AlphaDrake wrote:
BTW, Look at this:
WCG Fails after lack of funding:
http://www.cadred.org/News/Article/172103/A group that catered SOLELY to the "competitive" crowd (including counter-strike) and offering "real" prizes fails. Doesn't look good for the people that say "Make X a tournament and people will come!!"
Its really to point out one dieing group that catered SOLELY to the competitive crowd and then try and discredit the entire argument that competition brings people.
However, WCG is only one group. MLG, GSL, GOMTV, ProjectX in Calgary (for an example of a local build-up), HomestoryCup (caters to only the highest competition)... countless more grass-roots.... are everywhere in Europe, America and Asia (not even just Korea). These are all examples of successful groups who have been able to impact the gaming market. While my examples mostly relate to Starcraft 2, as they should, since I am a Starcraft 2 player and don't know much about the other extremely successful competitions with regards to HoN, LoL, etc... (gosugamers.net), it just shows that there are many more examples of successful groups than your one unsuccessful group that you pointed out.

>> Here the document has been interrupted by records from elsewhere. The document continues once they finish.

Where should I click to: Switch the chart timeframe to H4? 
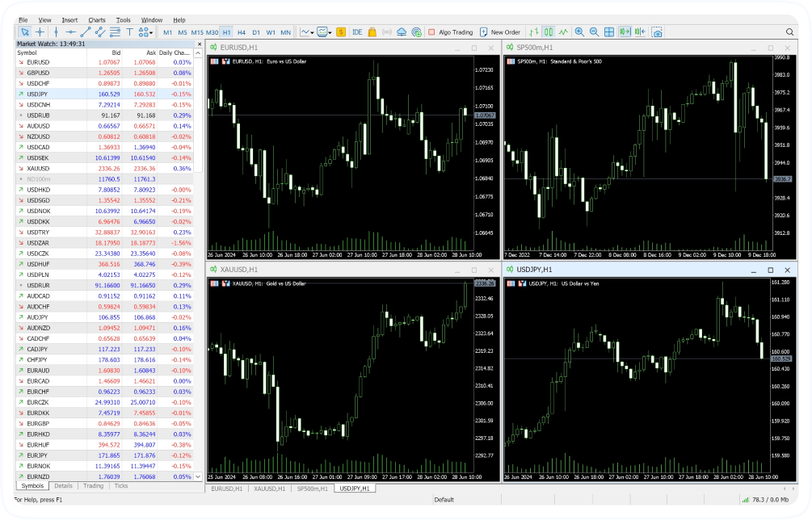tap(241, 32)
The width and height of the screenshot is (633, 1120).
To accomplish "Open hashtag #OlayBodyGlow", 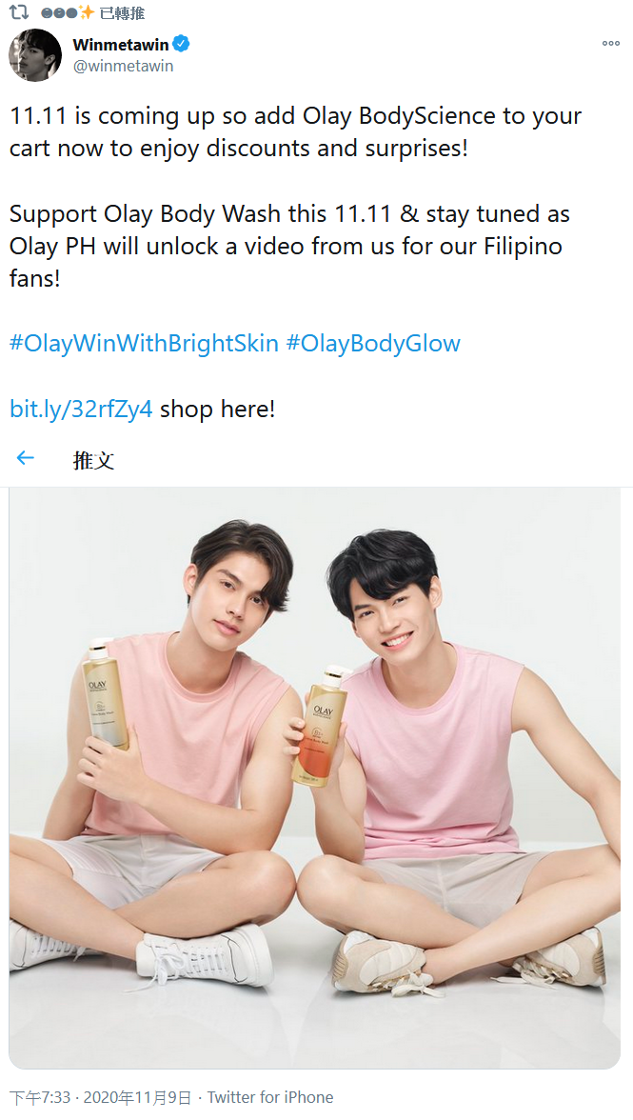I will [373, 344].
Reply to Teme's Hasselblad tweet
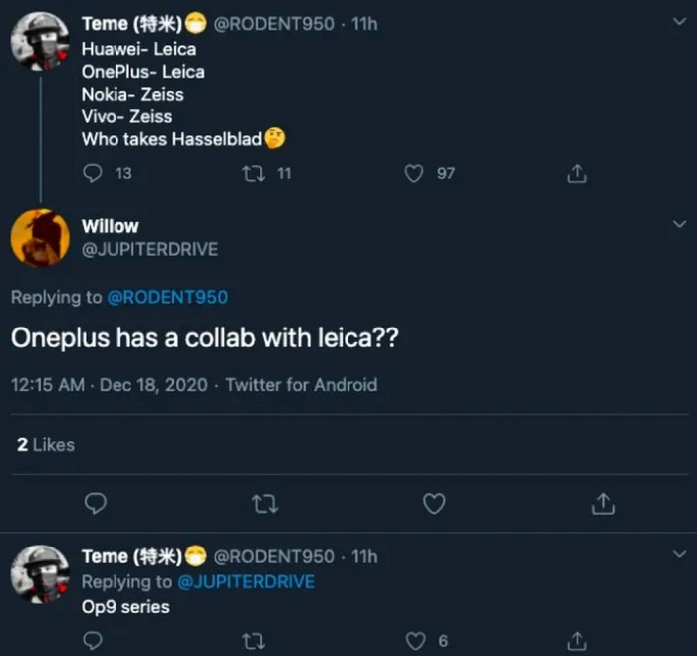 point(93,173)
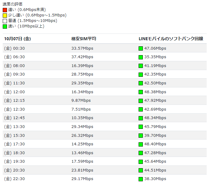Click green indicator beside 35.35Mbps
The image size is (210, 188).
point(141,57)
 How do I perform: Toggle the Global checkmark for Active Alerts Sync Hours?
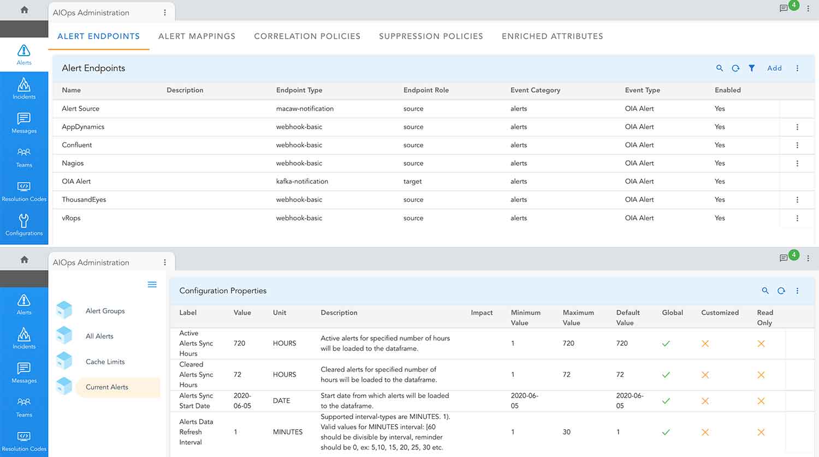pos(666,344)
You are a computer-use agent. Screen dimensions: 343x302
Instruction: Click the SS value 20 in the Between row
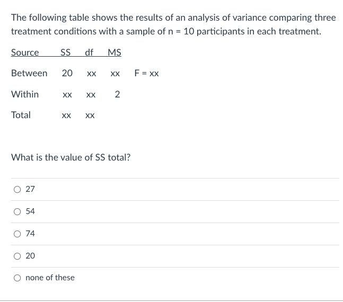(x=67, y=74)
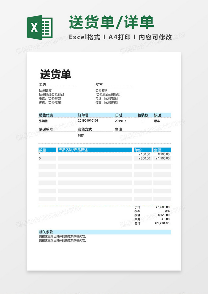Select the bold 送货单 document heading
Viewport: 208px width, 294px height.
(x=55, y=74)
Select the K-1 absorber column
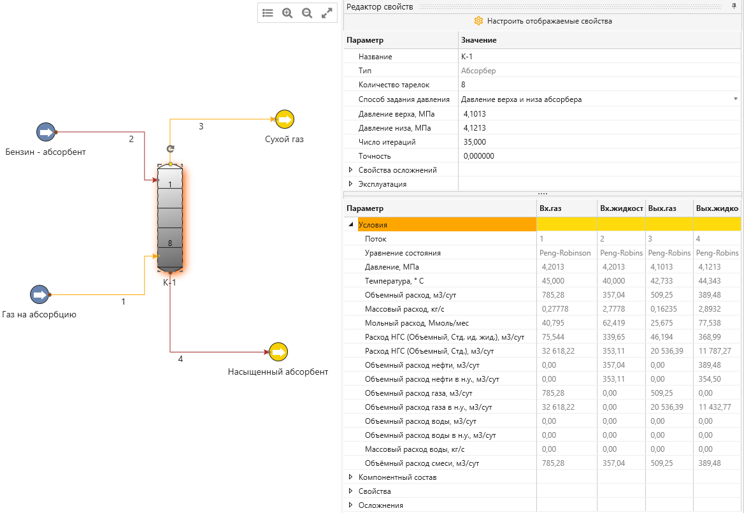744x513 pixels. coord(170,219)
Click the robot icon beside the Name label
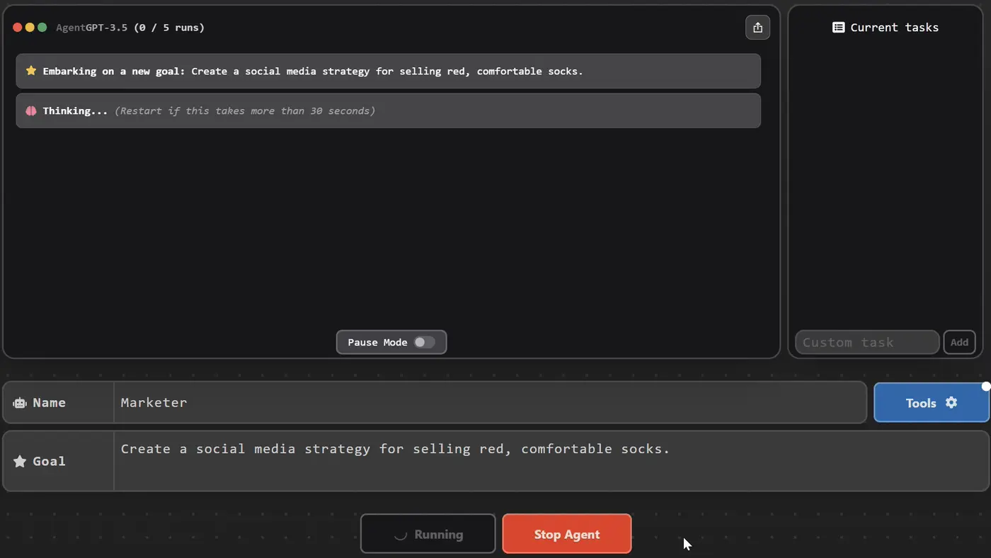Image resolution: width=991 pixels, height=558 pixels. [20, 403]
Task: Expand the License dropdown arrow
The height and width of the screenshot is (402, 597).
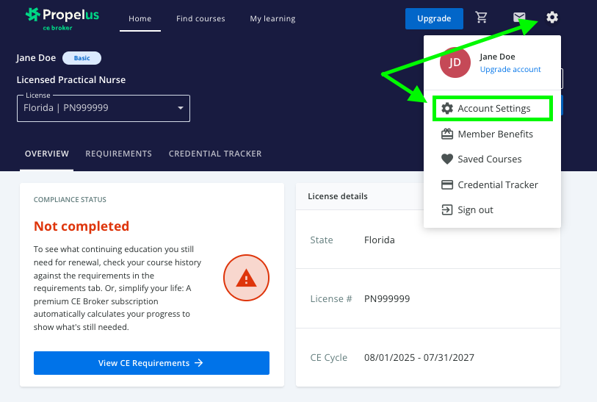Action: point(181,109)
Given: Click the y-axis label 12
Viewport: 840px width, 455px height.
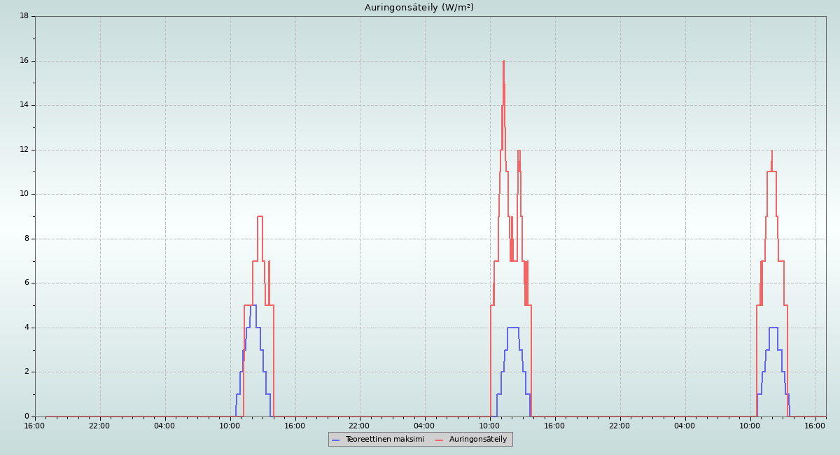Looking at the screenshot, I should 24,149.
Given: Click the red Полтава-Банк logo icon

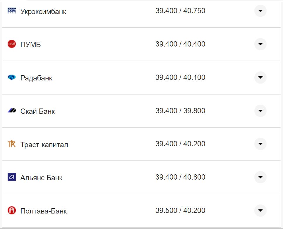Looking at the screenshot, I should pyautogui.click(x=11, y=211).
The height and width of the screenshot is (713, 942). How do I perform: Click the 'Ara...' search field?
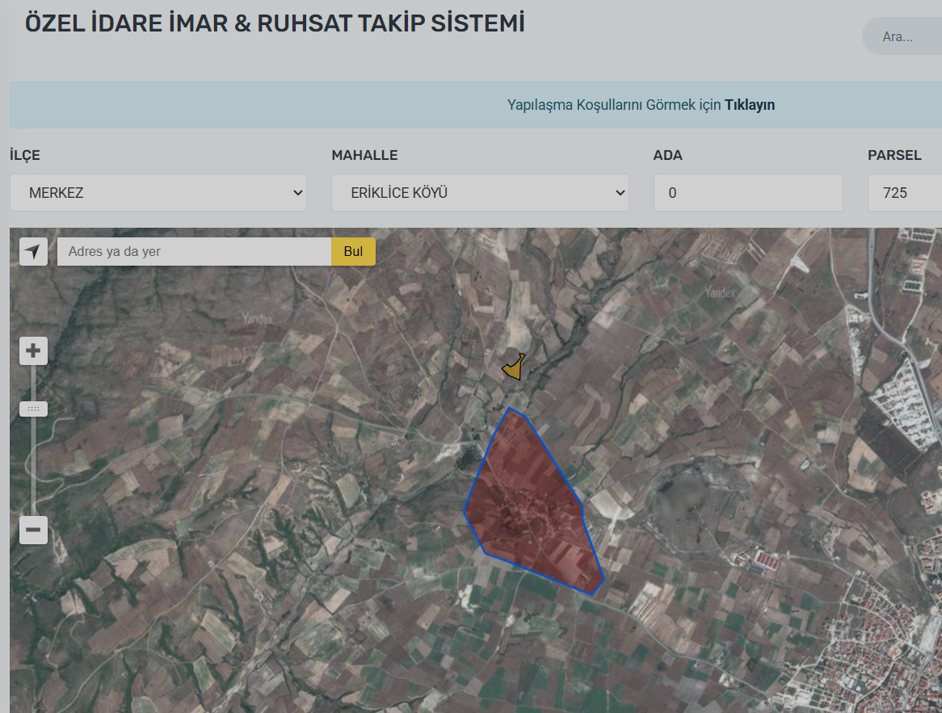click(x=903, y=36)
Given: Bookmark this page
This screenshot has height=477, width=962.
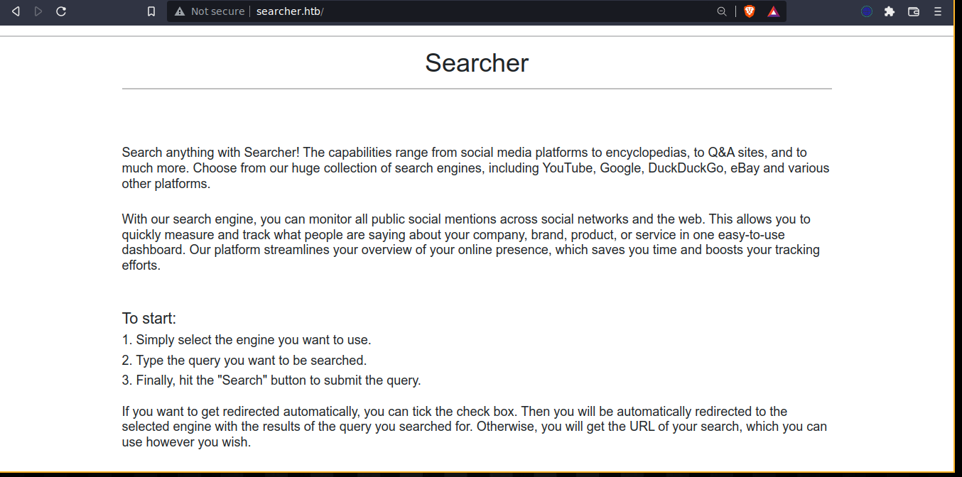Looking at the screenshot, I should [151, 11].
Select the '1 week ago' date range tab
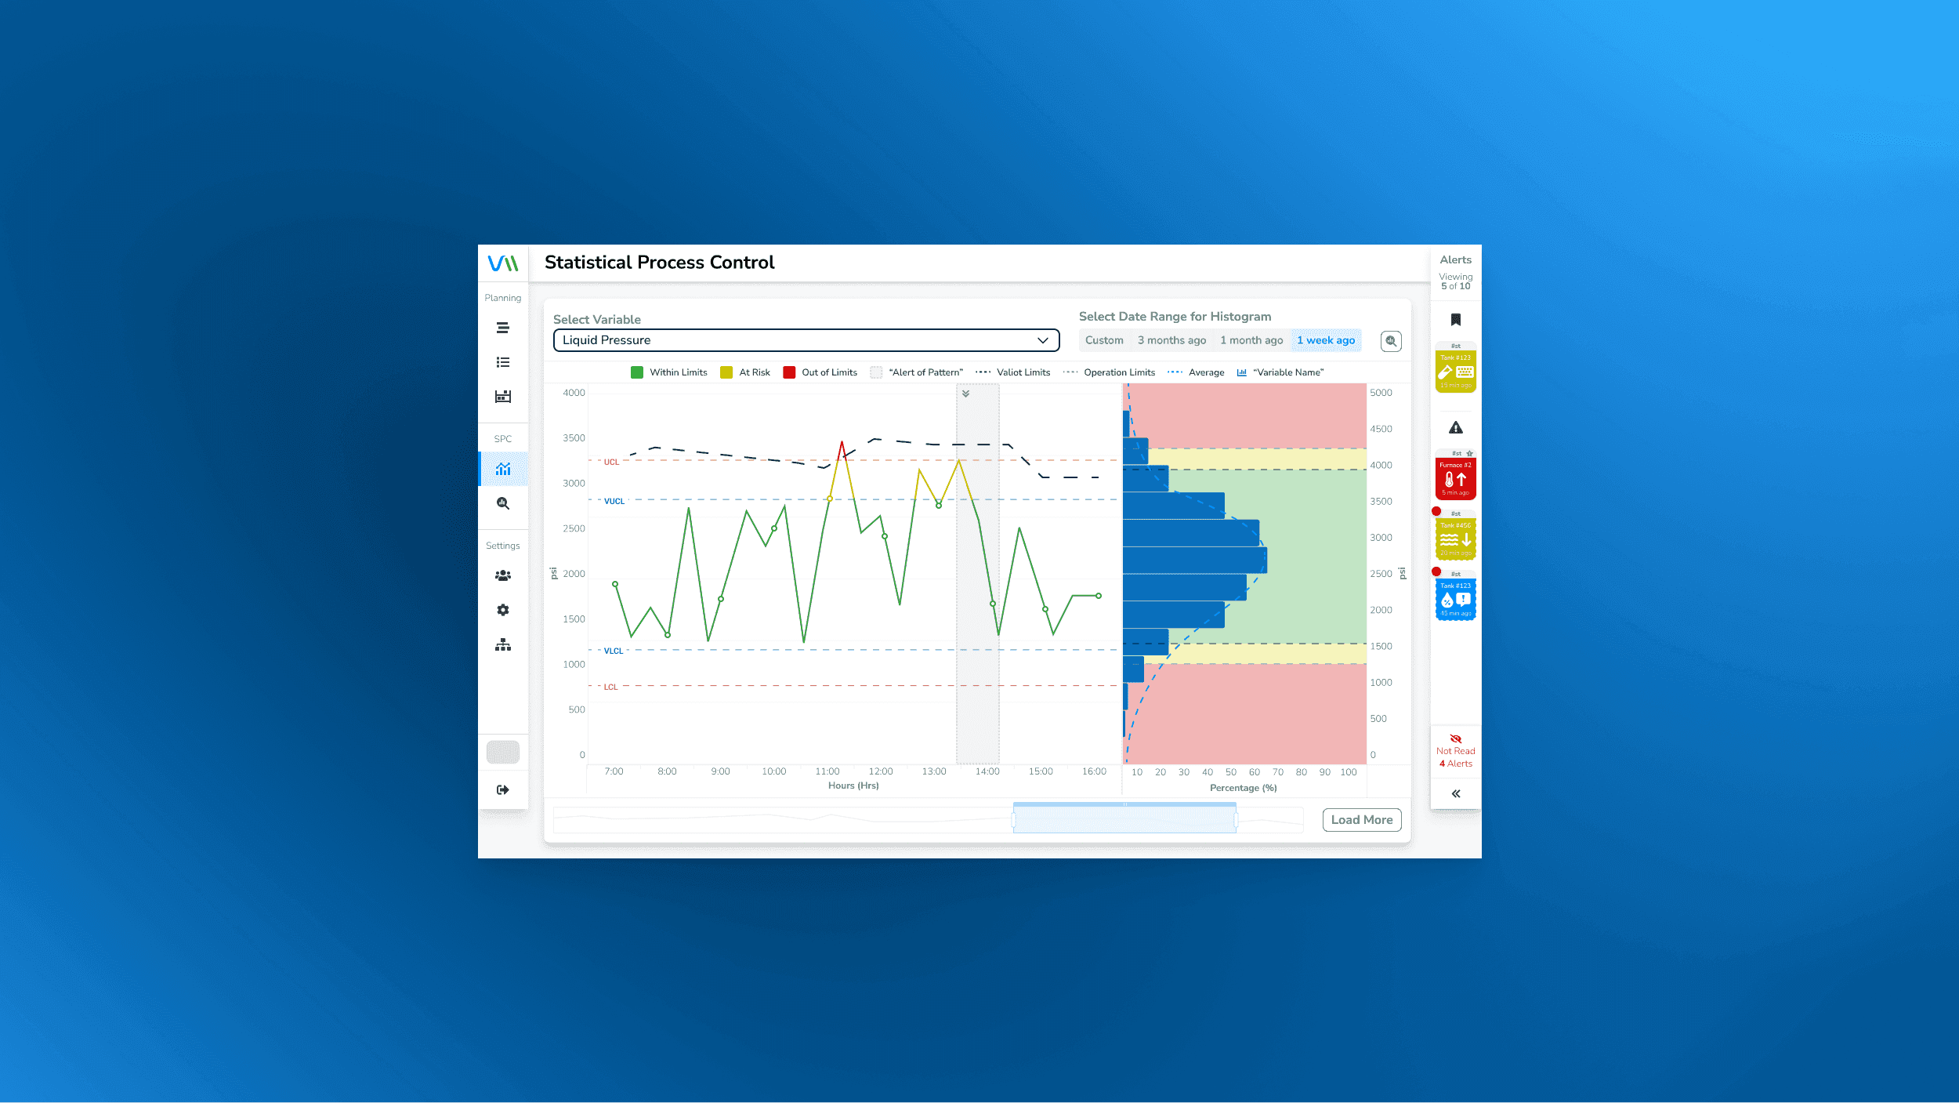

The main reasons why WCG fails is because:
1) the group is involved alot of fraud, which could even be seen in Canada.
2) even WCG divisions who were not involved with fraud were very mis-managed - for example: it has a very poor reputation of managing tournaments in an efficient and organized manner
3) WCG fails to actually produce income as a business model. While its easy to ask sponsors for money, WCG failed to provide the sponsors with exposure, advertisement and real benefits.
For example: WCG rarely streams their events or promotes them so that the wider community can observe the competition. While they do have streaming and commentary during grand-finals, this does not provide the main consumer (people watching the competition) with a story-line about how the top-tier player got to their end-game and main-stage.
For an international event to be successful, it must draw a large viewership. To draw a large viewership, you must have effective organization, advertisement, awareness as well as not pissing the viewers off with inefficient tournament organizing and extreme apathy.
Its really not surprising to see WCG die once everyone outside of Korea realized that WCG was not the only stage you could compete on at the highest level internationally.
Therefore, I object your statement that WCG dieing does not look good for people saying "Make X a tournament and people will come!!". WCG dieing is a good thing because it makes room for their existing sponsors to invest in better organized groups, such as MLG.
While fraga is not a business, it still has to think like a business in order to survive. I do not doubt the good intentions of the staff and the volunteers that make this event happen every year. However, if you want people to pay money to attend an event, it better have some sort of entertaining value. Most of the time, entertainment is driven from competition. Although many friends are made at these events and good people are met, not many people will fork out $100 and commit 3 days worth of time just travel to a networking event these days.
Therefore, make fragapalooza entertaining again. I don't really care how you do it. Whether its building awareness and hyping the event up with advertising to get viewership across Canada (the United States is kind of pushing it, really nobody cares) or being more creative with events for the people that actually show up. So far, wall-sit and Starcraft 2 tournament are barely on-par with entertainment value that most people can get by going summer bible-camp weekend. Sound familiar? "Let's just all run up a hill for fun, don't you enjoy the great outdoors and meeting all these wonderful summer friends?" I have nothing against Christian's (I'm Christian) and their events. Event needs to be more competitive, which can come from upping the stakes - through either better bragging rights or a better prize. Nobody wants to try at a tournament nobody gives a shit about. Nobody wants to win a tournament that doesn't mean anything. Nobody wants to win a $60 mouse (exageration) for a $100 entry fee. Its really that simple.
Fraga use to be nationally renowned event where teams would come from as far as Texas just to compete with the "best in North America". There is really no reason, at this day in age with the technology that we know how to use, that a bunch of people can't come up with the solution. I sure as hell aren't going to try and think of ideas. I get PAID to think about ideas at my actual job that I am somewhat passionate about. If the volunteers and organizers are passionate about this event and actually want to build it, they'd make it happen. The attitude that I saw last year and the year before where Gil stood up in front of everyone and said "this is the core-group and we only want you guys to come and really don't want the event to be any bigger" isn't going to accomplish anything but shrink your current customer base and alienate potential customers in the future.